Subword Tokenization (Used in GPT)

Large models like GPT often split rare words into subwords for flexibility.

Example:

Unbelievable["Un", "believ", "able"]

This way, even if the model has never seen “unbelievable” as one word, it still understands it by piecing together familiar chunks.

Why It Matters in AI

  • Token limits: Models have a maximum number of tokens they can process. More tokens = higher cost and slower response.

  • Efficiency: Breaking words into subwords lets models handle rare or made-up words without storing them all in the dictionary.

Try It Yourself

You can experiment with tokenization right now using my Custom Tokenizer Tool:

🔗 https://custom-tokenizer-rith.vercel.app/

Type any text and see how it’s split into tokens and turned into IDs just like AI does before generating a response.

A Fun Analogy

Imagine you’re explaining your favorite recipe to a robot chef:

  • First, you chop the ingredients (tokenization).
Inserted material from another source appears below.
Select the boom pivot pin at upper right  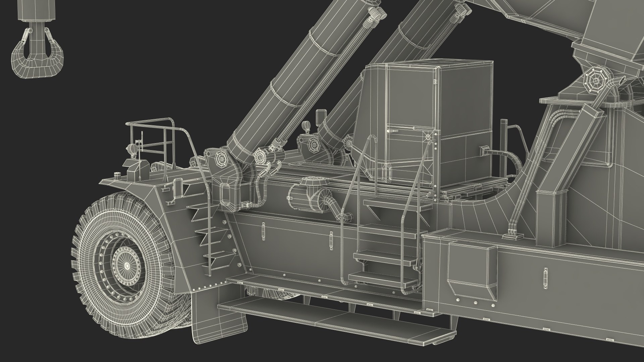tap(594, 80)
  • Then, you label each ingredient (token IDs).

  • Finally, the robot uses those labels to cook (model processing).

No chopping = no cooking. That’s how important tokenization is in AI.

Key Takeaways

  • Tokenization = Text → Tokens → Numbers → Model

  • It’s step one in almost every NLP task.

  • Different tokenizers split text differently.

  • Subwords = flexibility, but more tokens to process.

Summary

Tokenization is how AI breaks down human language into bite-sized chunks it can understand and process.

It’s the translation step between words and the numerical world of machine learning. Whether splitting into whole words, subwords, or even punctuation, tokenization makes it possible for models to handle any text from everyday phrases to rare, complex terms. Without it, AI would be staring blankly at a wall of letters.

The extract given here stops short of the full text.